COMMENTARY POINTS BELOW: 1) When looking at that 27 year, graphic, Z, you will of all people I know, will of course immediately notice the graphically inserted S/R horizontal line at approximately the $300 to $332ish trading range in gold.
2) For the uninitiated, that is a PENETRATED support line. Those "S" lines now becomes extremely tough "R" lines, i.e., "resistance" to get through.
And there are over 19 of those 27 years worth of mining supply meets retail demand (which includes manufacturing demand) or ECON 101 Supply/Demand equilibrium reasons why investing in the HIGH RISK NOTION that gold going bonkers through this bubble gum zone is not going to happen anytime soon, if ever again.

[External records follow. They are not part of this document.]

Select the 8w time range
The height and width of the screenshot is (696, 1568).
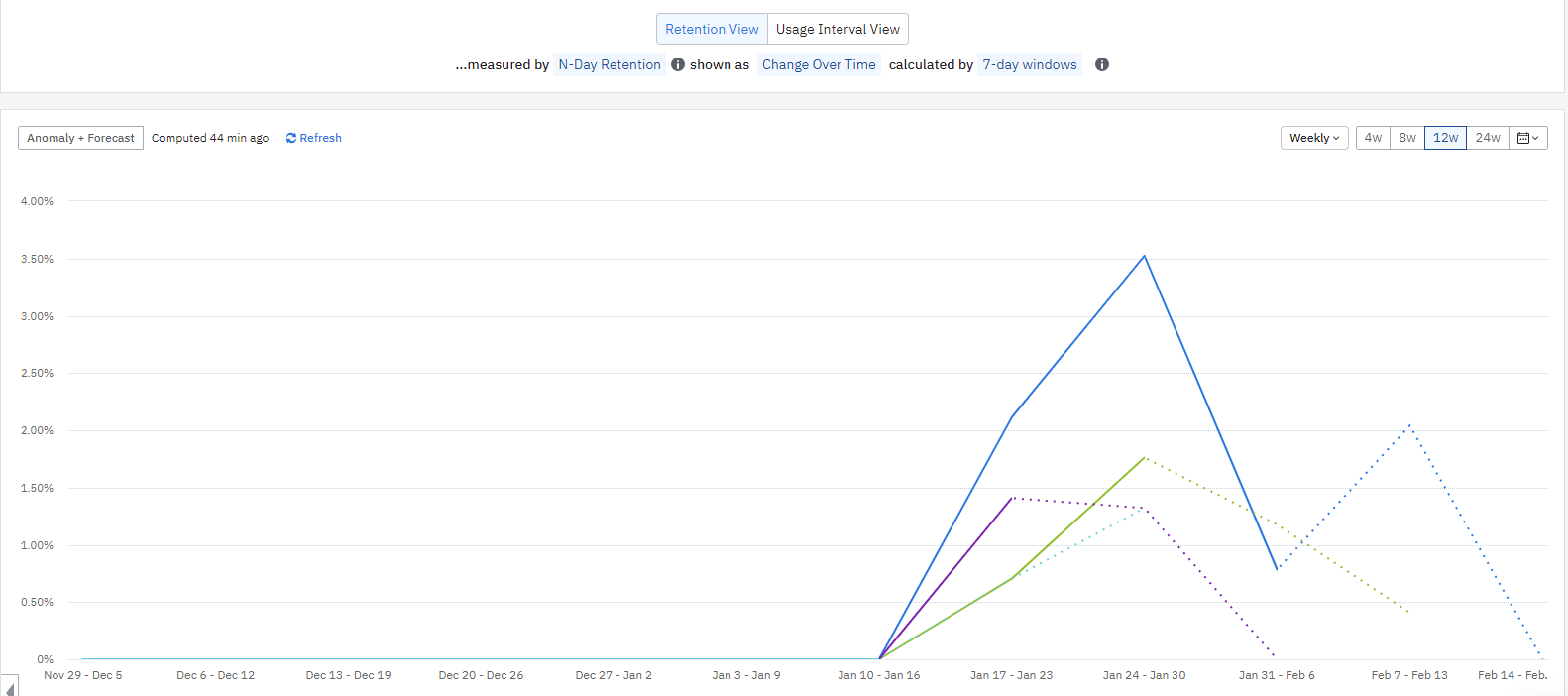point(1407,138)
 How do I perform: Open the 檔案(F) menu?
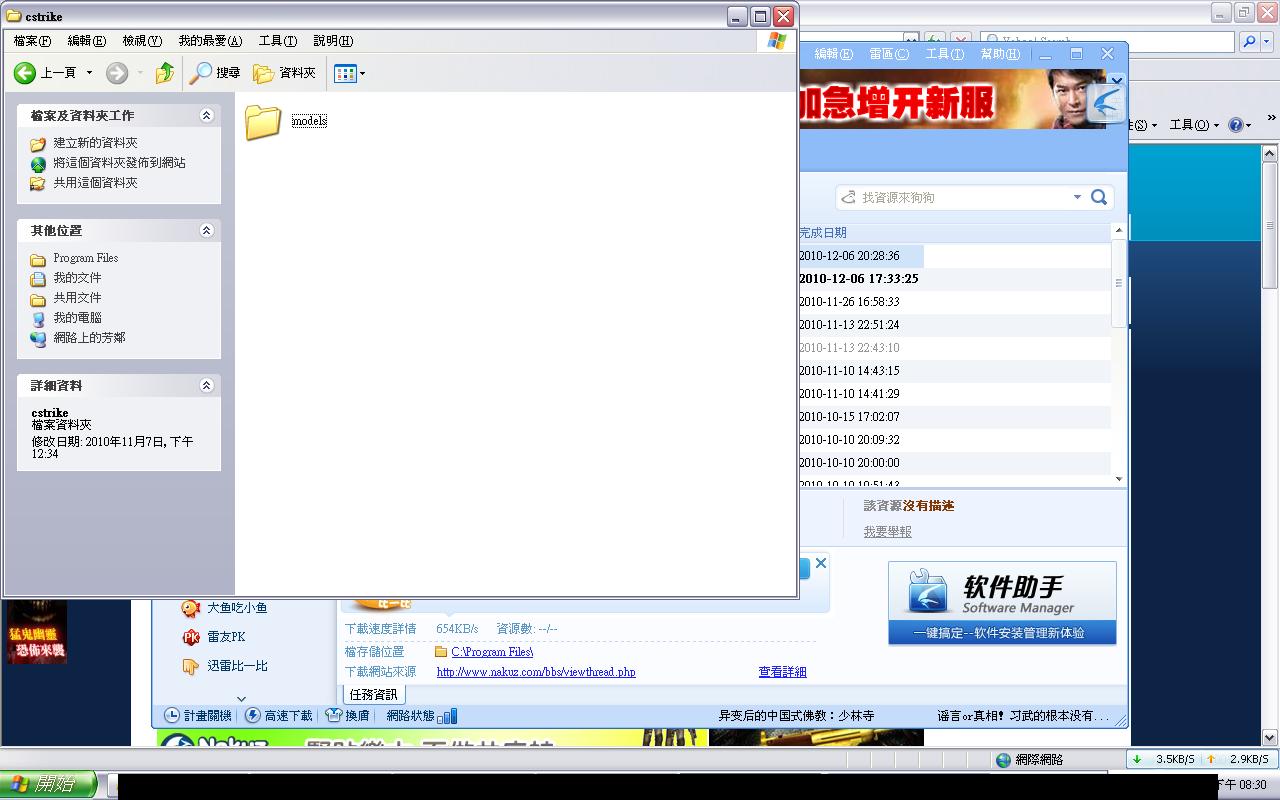tap(32, 41)
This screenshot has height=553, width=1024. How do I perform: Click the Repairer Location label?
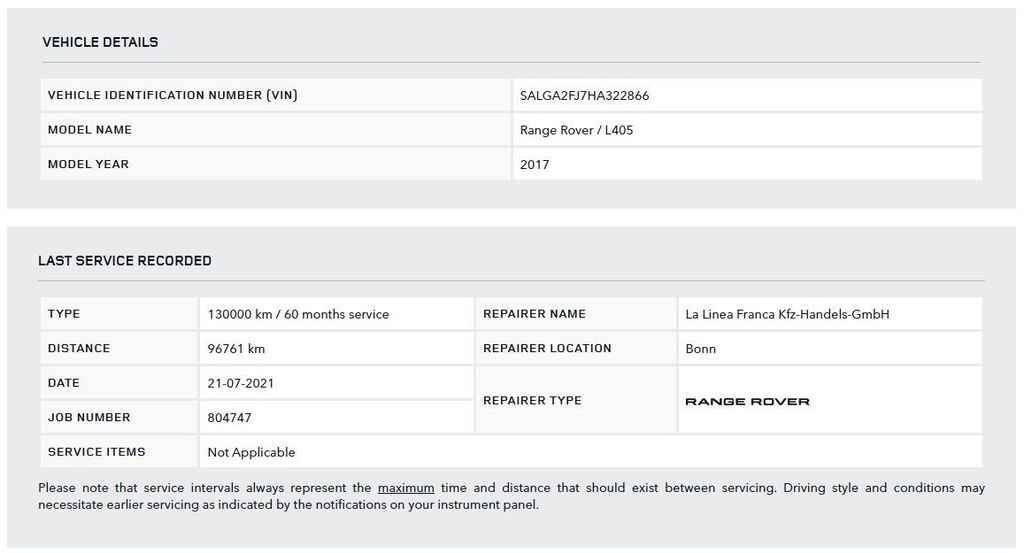pyautogui.click(x=547, y=349)
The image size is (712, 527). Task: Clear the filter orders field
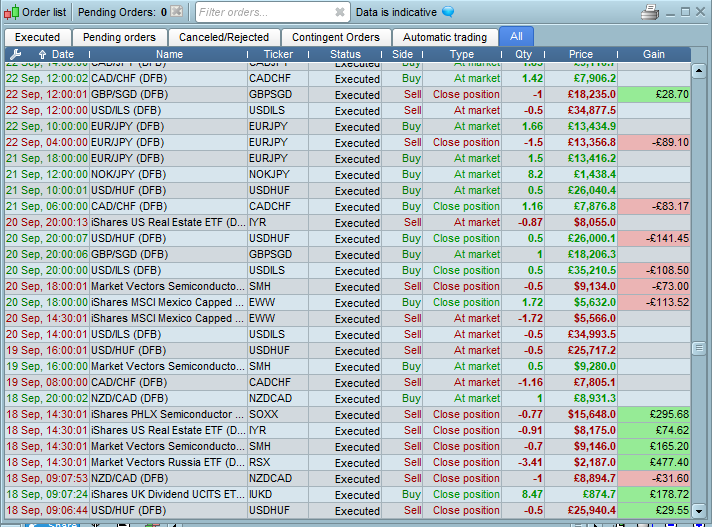(340, 12)
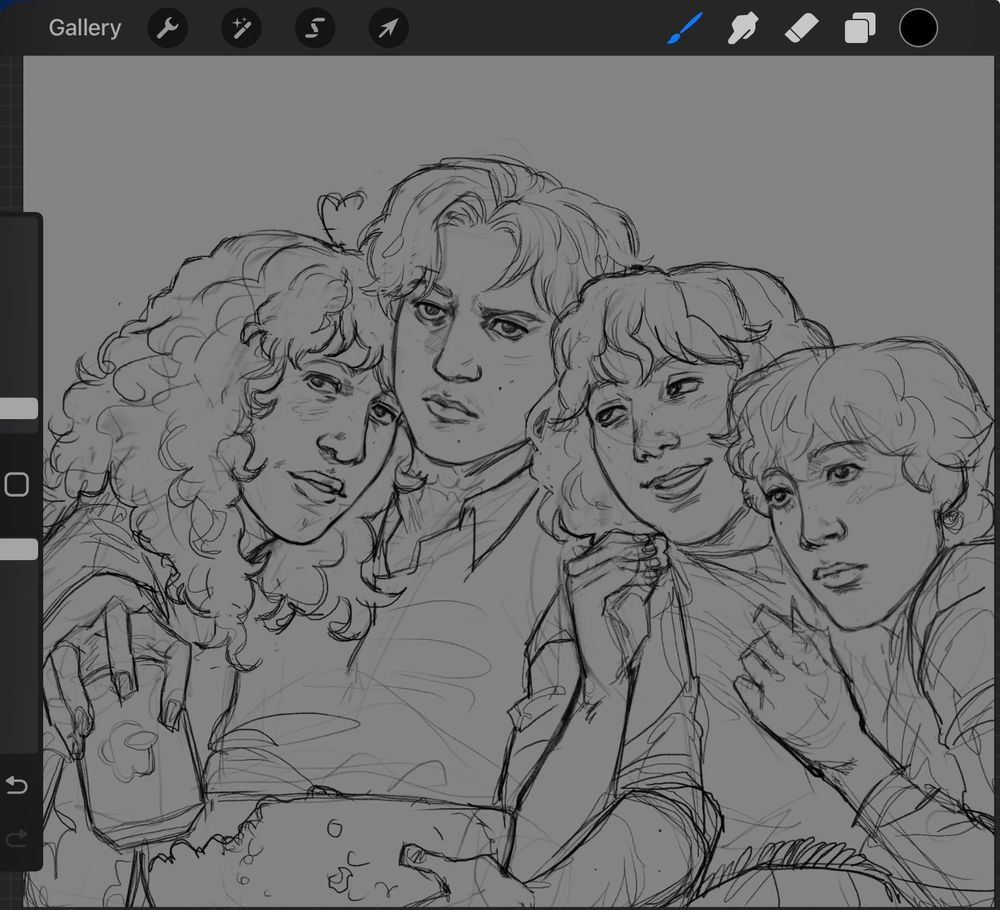Undo the last stroke with sidebar arrow
This screenshot has height=910, width=1000.
17,786
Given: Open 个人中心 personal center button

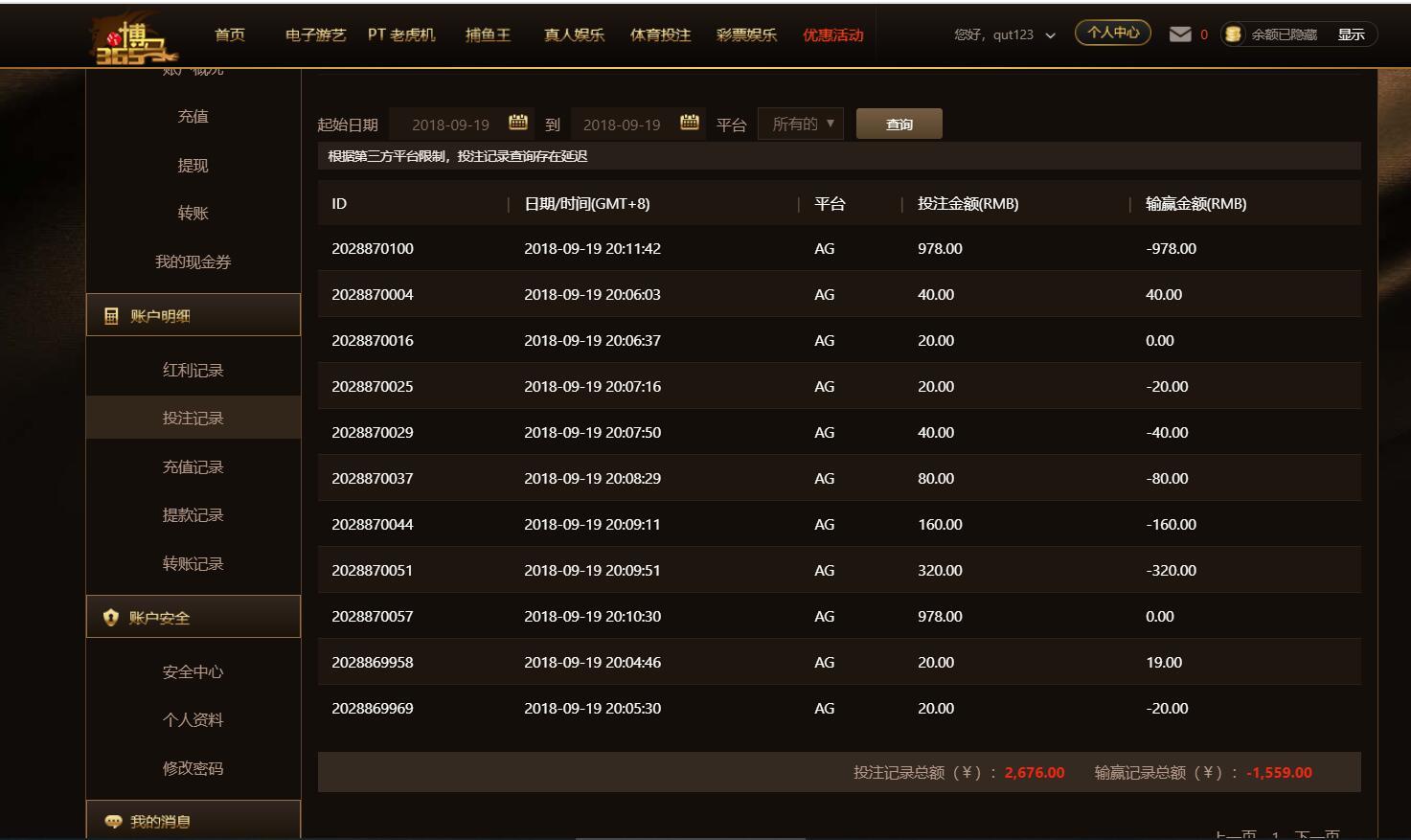Looking at the screenshot, I should pyautogui.click(x=1112, y=34).
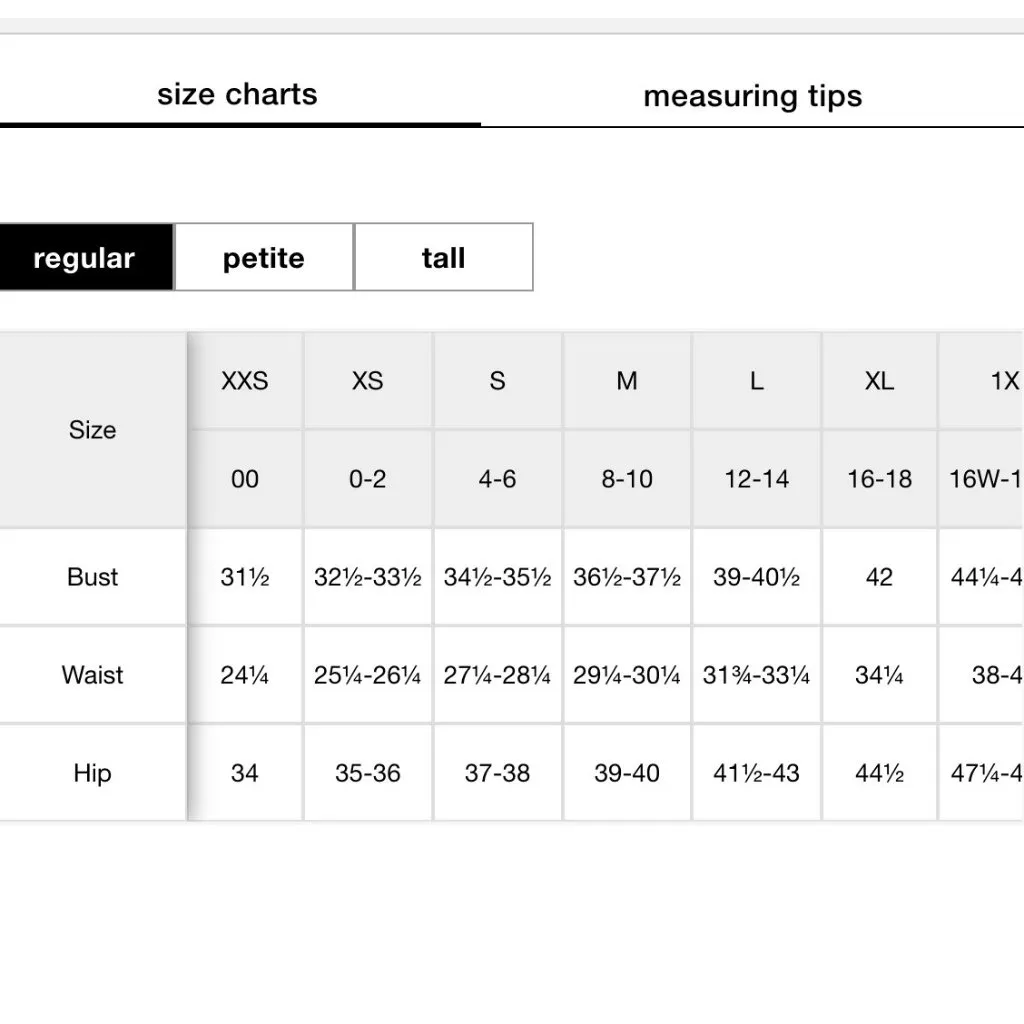
Task: Select the hip measurement 39-40 cell
Action: click(x=627, y=773)
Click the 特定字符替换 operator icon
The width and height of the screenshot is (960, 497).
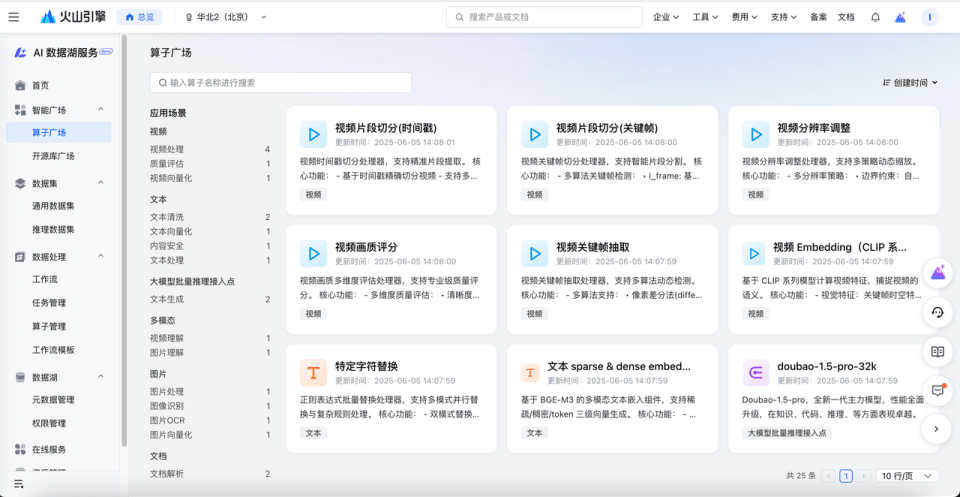point(313,373)
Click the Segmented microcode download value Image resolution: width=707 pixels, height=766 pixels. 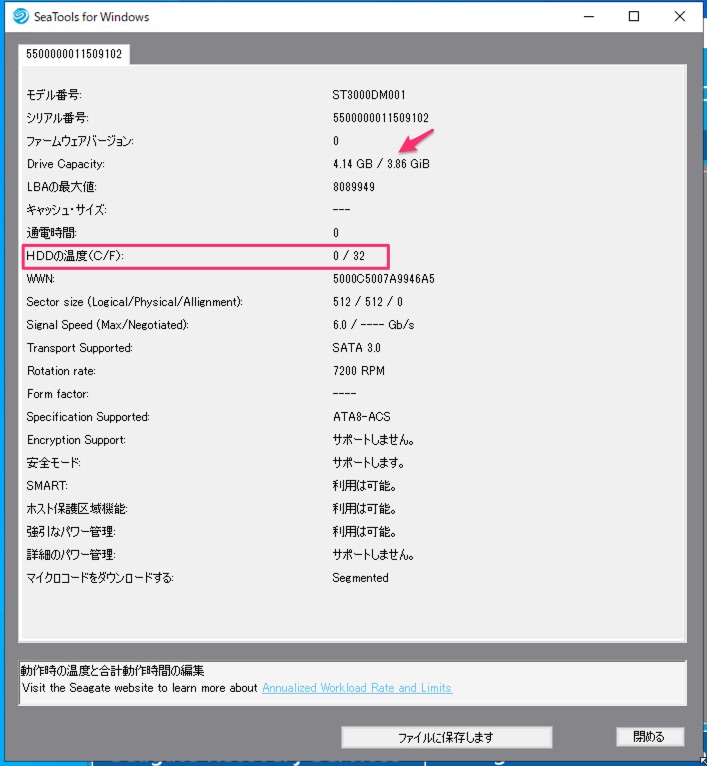(x=360, y=578)

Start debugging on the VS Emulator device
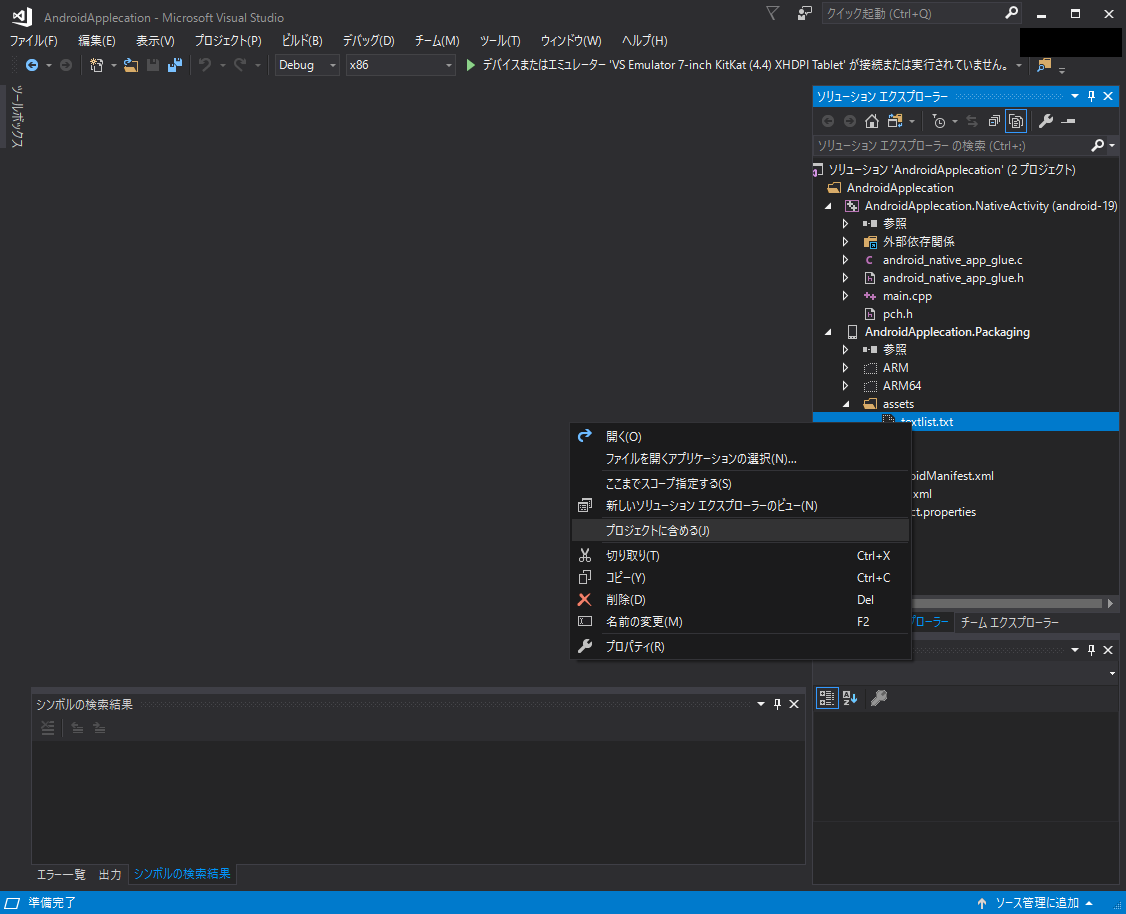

Not in yours and my lifetimes.
3) I find comparative risk between the 3 commodities of interest.
4) You and I can also agree that the higher the ROR as evidenced by the left axis, the harder it is to ENTER this gold pricing game late in the 4th quarter of current price stability and at this massive resistance level engineered by those in seats of power.
Or to put it another way, to enter this Price of Gold-gold sector speculation from the sidelines at the 195% ROR level---roughly this $300-332 bubble-gum zone--and to hope to ever see 400% level (which for a 195% level entrant would only be a double) is so damn risky, I don't even know how to put a quant analysis "number" on this gold fervor brought about by this last $20 rally in gold to this historical resistance level.
5) Even under the "Rule of Seven", many many MORE conservative, aka LESS RISKY investment choices should double one's money in 7 years.
6) To go against 27 years of history and WAG (wild ass guess) that investors entering from the sidelines at the 195 percentile level, and fervently believe "THEY" will beat the odds because Murphy or Arafat or US$ or Enronitis or Argentina or Saudia Arabia or a presidential assassination or a suitcase bomb will cause PoG to "explode higher" well, that is utter foolishness--an total mis-reading of the risk indicators in this pure chart.
Have fun with this one folks. Me? Well, I'm in all day long at UNDER $20 a troy oz for gold so I don't care if it moves $20 more dollars to $320 level...It's only another "double" for my over my cost if it does!